At the University of Pennsylvania, Friday's rain fit the mood.

Inside the Wharton School, it was hard to find anyone thrilled that Donald Trump, an alumnus, was about to assume the highest office in the United States.

"There's a strong sense of disassociation," said Christina Engebretson, an M.B.A. student from Atlanta.

Another student described the mood as "a little bit somber."

Even Penn's interim president of the College Republicans voted for Hillary Clinton.

"He was not my choice for president, but I wish him well," said Ryan Snyder, 19, a mathematical economics major from Monmouth County, N.J.

Snyder said some members of the College Republicans boarded a bus early Friday to the inauguration. He had planned to go, but an obligation came up, so he said he would watch it alone.

"I do support his presidency now," Snyder said. "I hope to see conservative policy pursued, and I think it will be. I think it's a good year for Republican politics, and it will be an interesting year for Donald Trump."

For months, Penn and Wharton, its business school, have distanced themselves from their controversial alumnus, though Trump, a 1968 Wharton grad, touted his degree on the campaign trail. Trump's son Donald Jr. and his daughter Ivanka both graduated from Wharton, while his other daughter Tiffany graduated from Penn's College of Arts and Sciences. Trump attended Tiffany's graduation in May amid his presidential run.

Yet thousands of Wharton students, faculty and alumni signed an anti-Trump letter. The Daily Pennsylvanian, the student newspaper, reported that Penn president Amy Gutmann declined repeatedly to comment on Trump.

So proud? Penn seems not.

"It almost feels like people are trying not to think about it," said Vishnu Rachakonda, 20, a bioengineering and political science major from Greenbelt, Md.

Most students went about their day, attending class, he said.

At the Perry World House on Locust Walk, TVs played the inauguration inside a lounge area. They were sparsely attended.

Rachakonda stopped by to watch. He cited "a pretty crazy difference" between Trump's speech and the two prior inaugural speeches of President Obama.

Obama's "were a lot of inspiration about America," he said. "This speech was so much about the depressing state that we're in, how Mr. Trump thinks what he is going to do is going to save us, not that we have an irrepressible national character that's going to get us through."

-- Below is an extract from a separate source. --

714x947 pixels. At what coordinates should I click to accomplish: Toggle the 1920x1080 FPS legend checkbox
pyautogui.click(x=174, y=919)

Zach Hamdi, 19, a sophomore, said he was surprised to find his heart pounding as Trump addressed the nation.

"I got the distinct sense that I was watching the beginning of the end for the first time," said the international relations major from Boston.

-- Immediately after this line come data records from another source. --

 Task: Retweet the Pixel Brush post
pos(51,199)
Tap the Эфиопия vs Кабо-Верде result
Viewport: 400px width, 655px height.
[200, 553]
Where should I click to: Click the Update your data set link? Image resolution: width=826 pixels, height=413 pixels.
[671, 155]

He said he stopped in to watch because he wanted to be a witness to history.

"I'm still an American. He's still my president," Hamdi said.

Other students were so turned off they said they wouldn't watch. "I'm disgusted, horrified," said Ian Fiedler, 21, a senior psychology major from Moorestown.

Engebretson, 26, the Atlanta student and finance and organizational effectiveness major, said she also was disappointed and disheartened.

"But I feel like it's a great time to be at Wharton, where I am surrounded by highly accomplished and well-grounded peers who make me feel more optimistic about my future despite my apprehension about the next four years," she said.